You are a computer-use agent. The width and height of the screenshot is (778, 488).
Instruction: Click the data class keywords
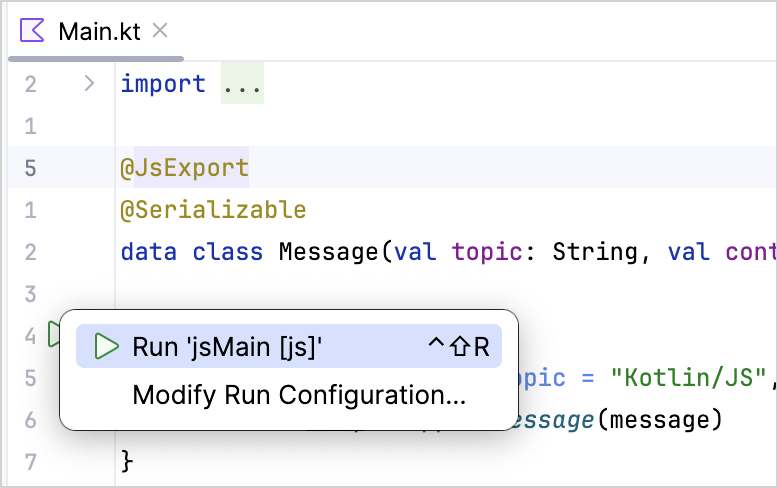pyautogui.click(x=191, y=252)
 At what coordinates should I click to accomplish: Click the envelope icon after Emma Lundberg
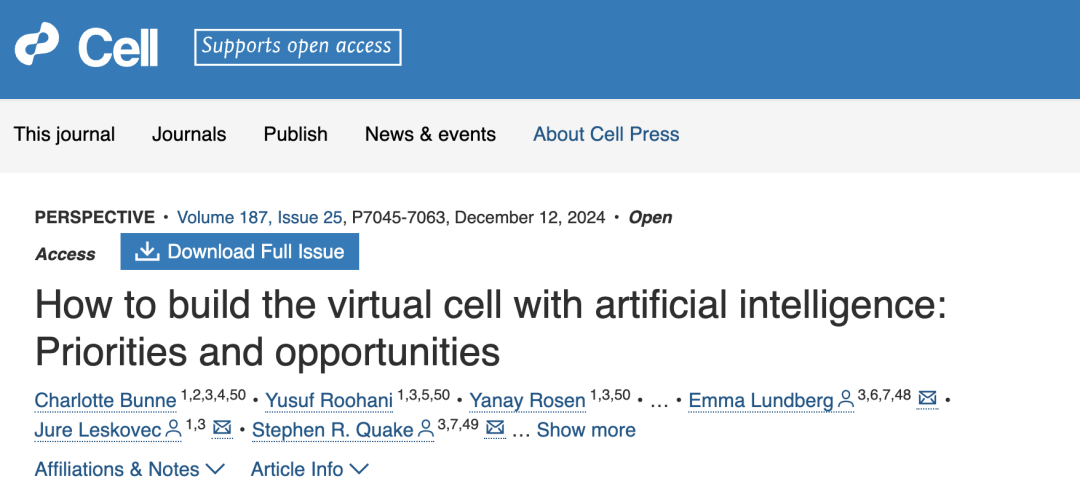927,400
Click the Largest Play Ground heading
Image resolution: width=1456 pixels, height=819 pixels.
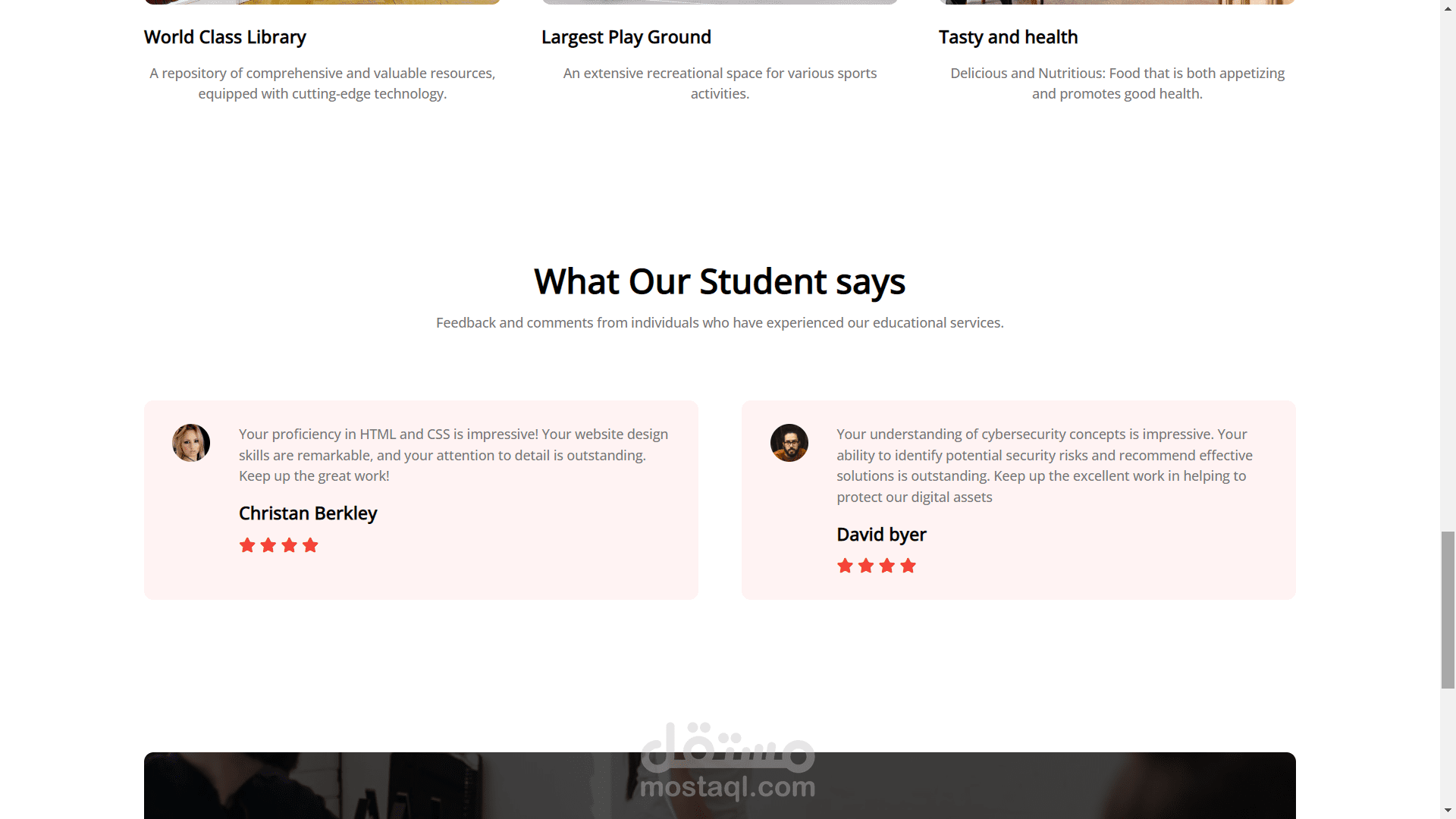click(626, 37)
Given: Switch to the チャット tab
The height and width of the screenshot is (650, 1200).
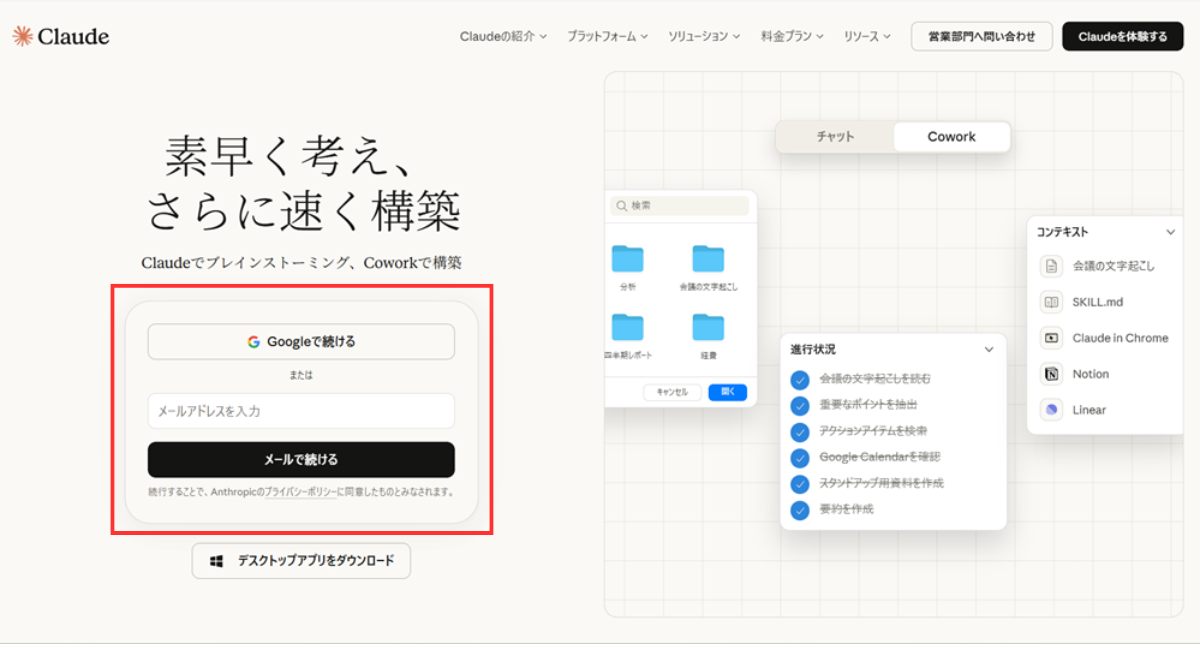Looking at the screenshot, I should pos(835,137).
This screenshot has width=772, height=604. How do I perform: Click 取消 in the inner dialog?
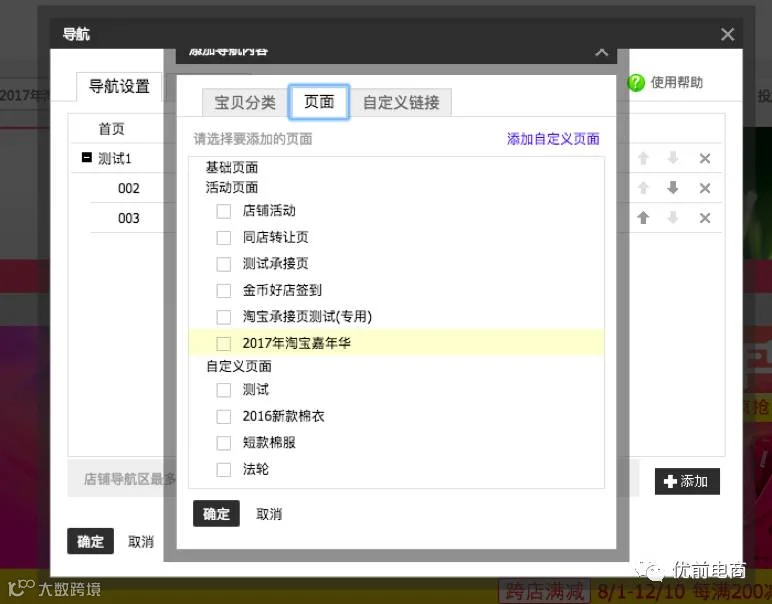pyautogui.click(x=269, y=514)
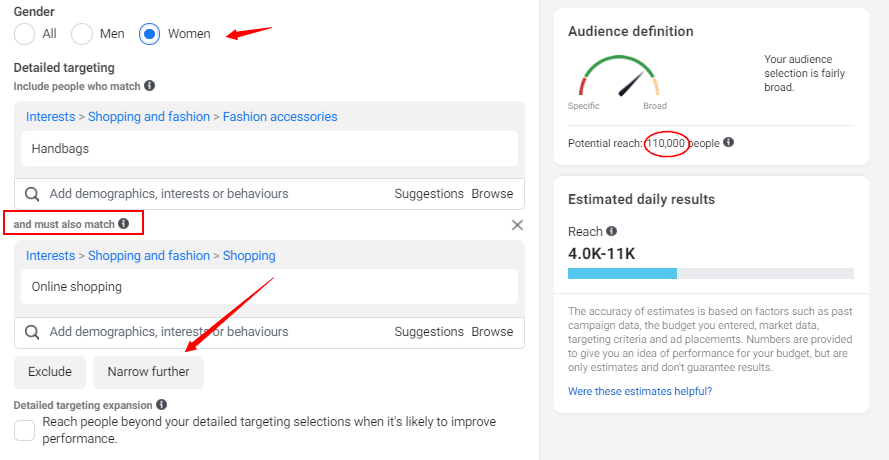Open 'Were these estimates helpful?' link
Screen dimensions: 889x460
click(x=640, y=391)
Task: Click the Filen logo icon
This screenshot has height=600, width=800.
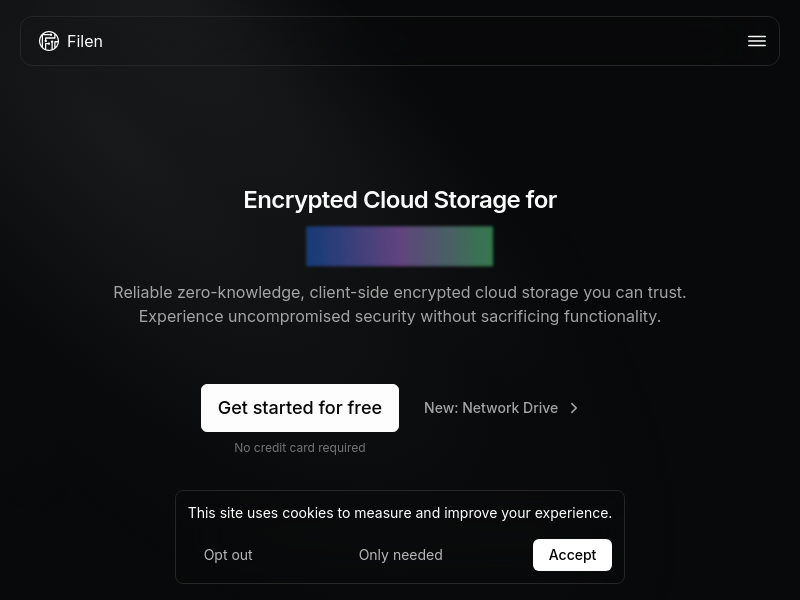Action: pos(49,41)
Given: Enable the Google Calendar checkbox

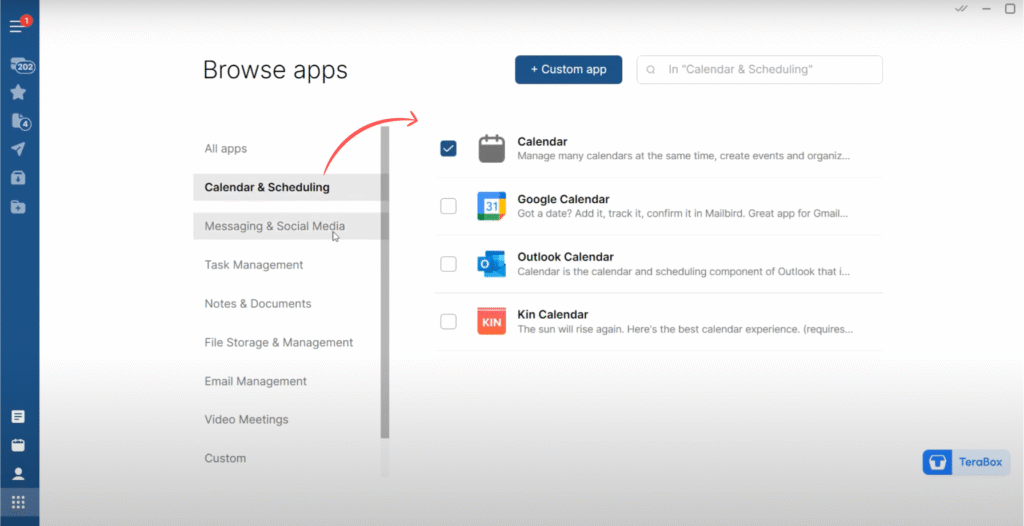Looking at the screenshot, I should point(448,206).
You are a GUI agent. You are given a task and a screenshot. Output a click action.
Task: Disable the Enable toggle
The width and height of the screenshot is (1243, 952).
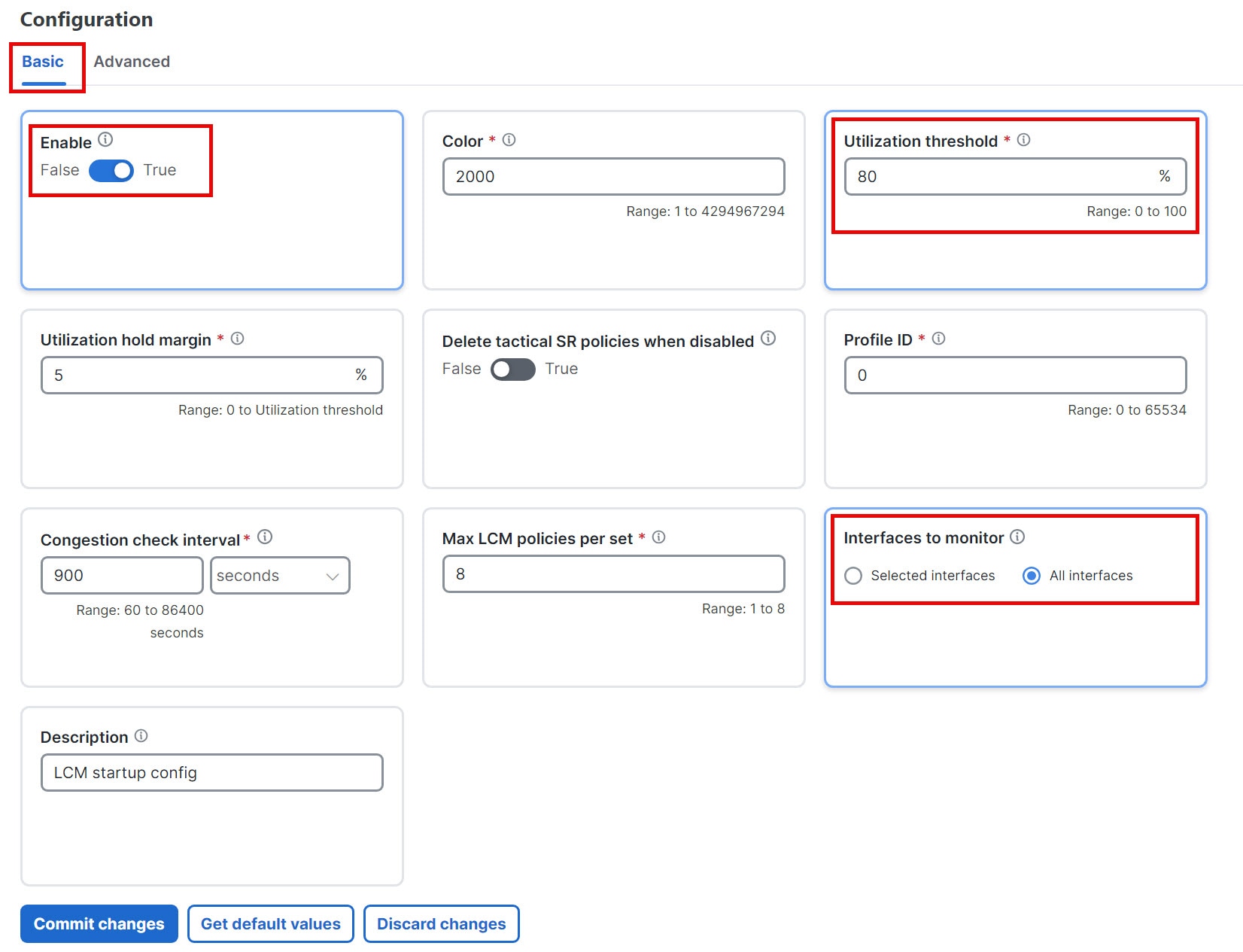[110, 171]
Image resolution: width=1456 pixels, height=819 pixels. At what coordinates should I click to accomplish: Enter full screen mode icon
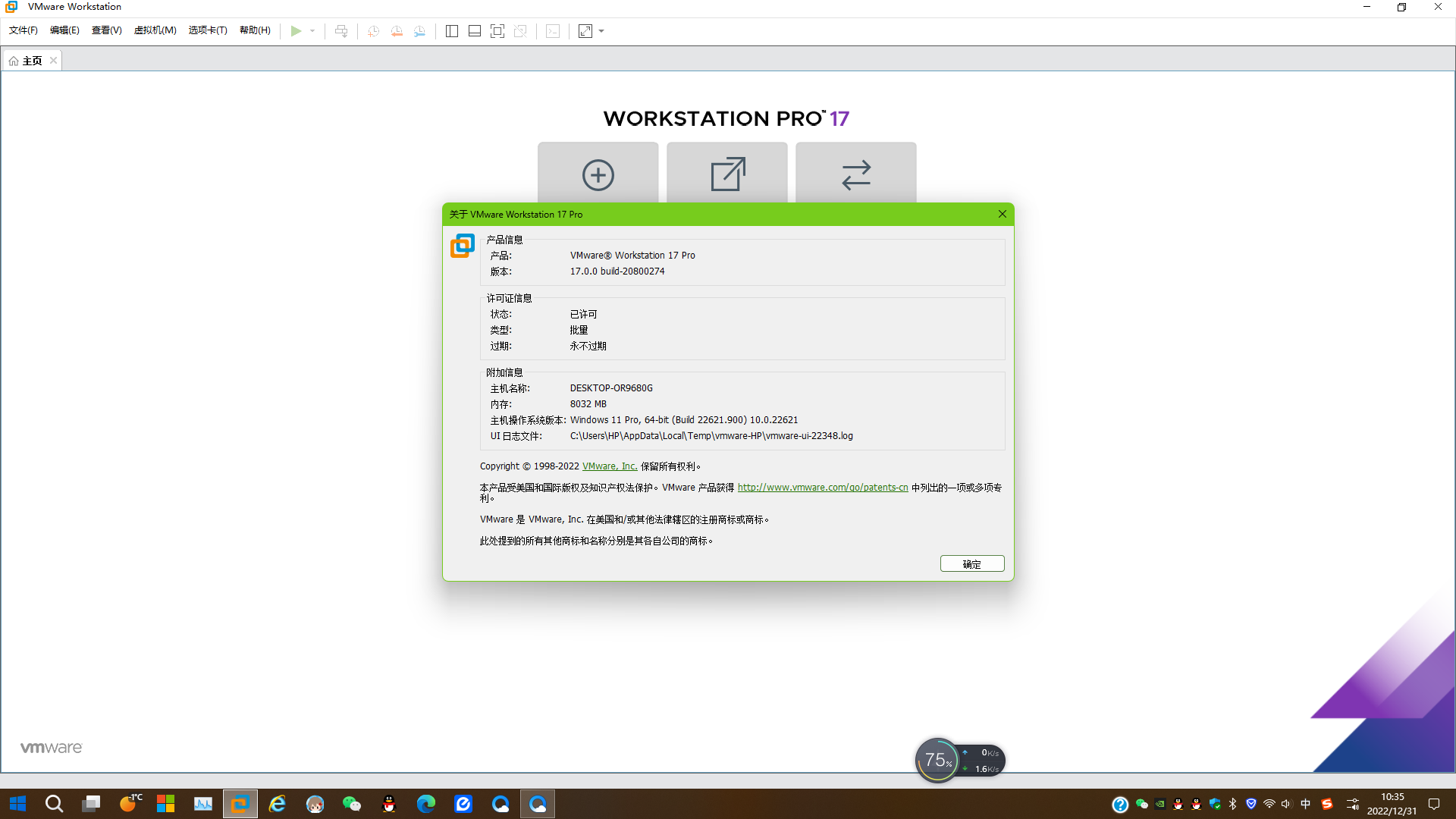coord(497,31)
----------------
What you need to do:
Render everything in the records above, from the line that contains "Given: Switch to the チャット tab" down through the line that contains "Looking at the screenshot, I should point(448,206).", as a Markdown table with the columns Row and Record line, skipping blank lines. Leave the pictures out of the table.

Solution below:
| Row | Record line |
|---|---|
| 1 | Given: Switch to the チャット tab |
| 2 | The height and width of the screenshot is (650, 1200). |
| 3 | Looking at the screenshot, I should pos(835,137). |
| 4 | This screenshot has width=772, height=604. How do I perform: Click 取消 in the inner dialog? |
| 5 | pyautogui.click(x=269, y=514) |
| 6 | Open 'Were these estimates helpful?' link |
| 7 | Screen dimensions: 889x460 |
| 8 | click(x=640, y=391) |
| 9 | Task: Click the Filen logo icon |
| 10 | This screenshot has height=600, width=800. |
| 11 | Action: pos(49,41) |
| 12 | Given: Enable the Google Calendar checkbox |
| 13 | Looking at the screenshot, I should point(448,206). |